===== Provided passage =====

Custom workflows

Note

We’re constantly adding examples to this page, so please check back soon for more. Or, if you have a request or a workflow you’d like to share, please either open an issue or suggest an edit to this page by clicking the GitHub link at the top.

Default figure generation

test status Repository Article PDF

By default, the workflow defined in the Snakefile looks like this:

# User config
configfile: "showyourwork.yml"


# Import the showyourwork module
module showyourwork:
    snakefile:
        "showyourwork/workflow/Snakefile"
    config:
        config


# Use all default rules
use rule * from showyourwork

The default behavior in this workflow is to infer figure dependencies based on the figure labels in the tex file. The following block in ms.tex

\begin{figure}
    \begin{centering}
        \includegraphics{figures/mandelbrot.pdf}
        \caption{The Mandelbrot set.}
        % This label tells showyourwork that the script `figures/mandelbrot.py'
        % generates the PDF file included above
        \label{fig:mandelbrot}
    \end{centering}
\end{figure}

tells showyourwork to execute a script called mandelbrot.py in the src/figures directory to generated figures/mandelbrot.pdf. To change, supplement, or override this behavior, read on!

Multi-panel figures

test status Repository Article PDF

It is possible to include multiple figures within a figure environment, provided they are all generated by the same script:

\begin{figure}[ht!]
    \begin{centering}
        \includegraphics[width=0.4\linewidth]{figures/koch1.pdf}
        \includegraphics[width=0.4\linewidth]{figures/koch2.pdf}
        \caption{
            Two Koch snowflakes.

=====

:: Set exercise A ::
In the custom workflows page, what does the default workflow use to infer figure dependencies?
:: Set exercise B ::
Pick up the custom workflows page after its final line and continue writing it.

===== Source data =====

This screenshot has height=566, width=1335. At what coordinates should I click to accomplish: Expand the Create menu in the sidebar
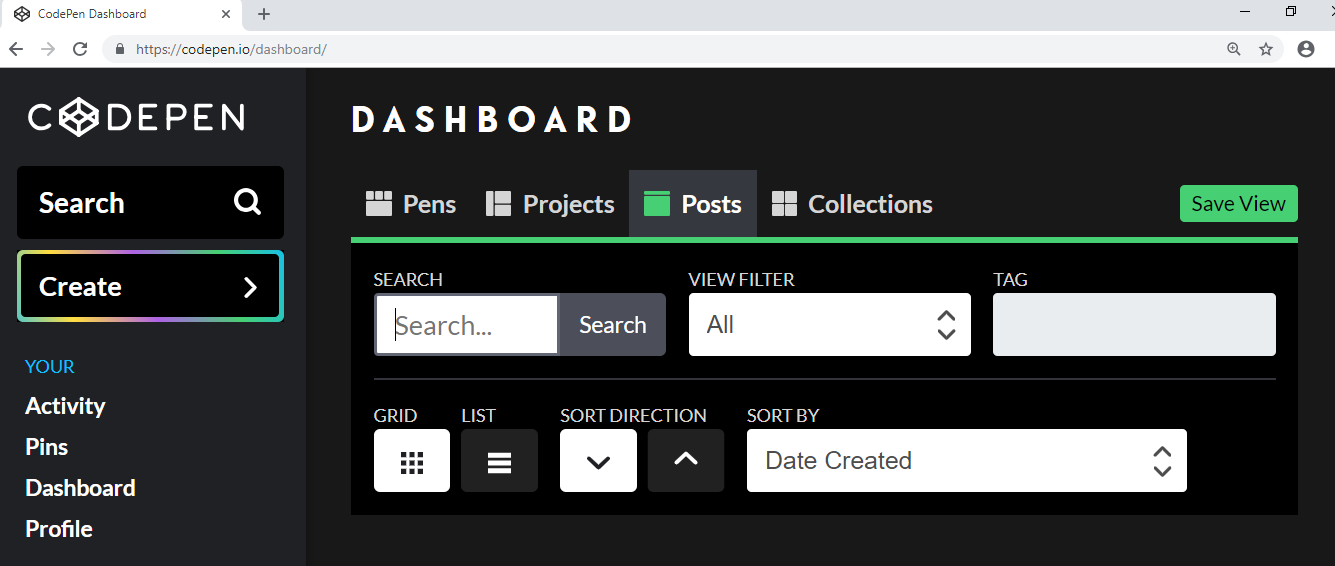coord(150,287)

=====

:: Written reply A ::
The figure labels in the tex file.

:: Written reply B ::
        }
        % This label tells showyourwork that the script `figures/koch.py'
        % generates the two PDF files included above
        \label{fig:koch}
    \end{centering}
\end{figure}

If you would like to include figures generated from different scripts in the same figure environment, you’ll have to provide a custom rule (see below).

Static figures

test status Repository Article PDF

It is also possible to commit the figure PDF/PNG/SVG/etc directly and tell showyourwork not to try to produce it programmatically. Simply place the figure in the src/static directory:

\begin{figure}[ht!]
    \begin{centering}
        \includegraphics[width=0.4\linewidth]{static/broccoli.pdf}
        \caption{
            A photo of some broccoli.
        }
        % The fact that the figure is in the static directory tells
        % showyourwork not to look for a script that generates this figure
        \label{fig:broccoli}
    \end{centering}
\end{figure}

Custom dependencies: datasets

test status Repository Article PDF

Download a dataset and make it a dependency of a particular figure:

# Custom rule to download a dataset
rule my_dataset:
    output:
        report("src/figures/my_dataset.dat", category="Dataset")
    shell:
        "curl https://zenodo.org/record/5187276/files/fibonacci.dat --output {output[0]}"

Specify this dependency in the configuration file showyourwork.yml:

# Tell showyourwork that `src/figures/my_figure.py`
# requires the file `src/figures/my_dataset.dat` to run
figure_dependencies:
    my_figure.py:
        - my_dataset.dat

Custom dependencies: scripts

test status Repository Article PDF

Sometimes we would like to tell showyourwork about script dependencies, such as when our figure script imports something from a locally-hosted script or package. We can do this in the same way as above by specifying a dependency in the configuration file showyourwork.yml:

# Tell showyourwork that `src/figures/my_figure.py`
# depends on `src/figures/utils/helper_script.py`
figure_dependencies:
    my_figure.py:
        - utils/helper_script.py

Custom figure scripts

test status Repository Article PDF

Specify a custom script for a figure. Useful when showyourwork can’t automatically determine the figure script, such as when a figure is included outside of a figure environment:

# Subclass the `figure` rule to specify that the figure
# `src/figures/custom_figure.pdf` is generated from the script
# `src/figures/custom_script.py`
use rule figure from showyourwork as custom_figure with:
    input:
        "src/figures/custom_script.py",
        "environment.yml"
    output:
        report("src/figures/custom_figure.pdf", category="Figure")

Override the internal figure rule completely:

rule custom_figure:
    input:
        "src/figures/custom_script.py",
        "environment.yml",
    output:
        report("src/figures/custom_figure.pdf", category="Figure")
    conda:
        "environment.yml"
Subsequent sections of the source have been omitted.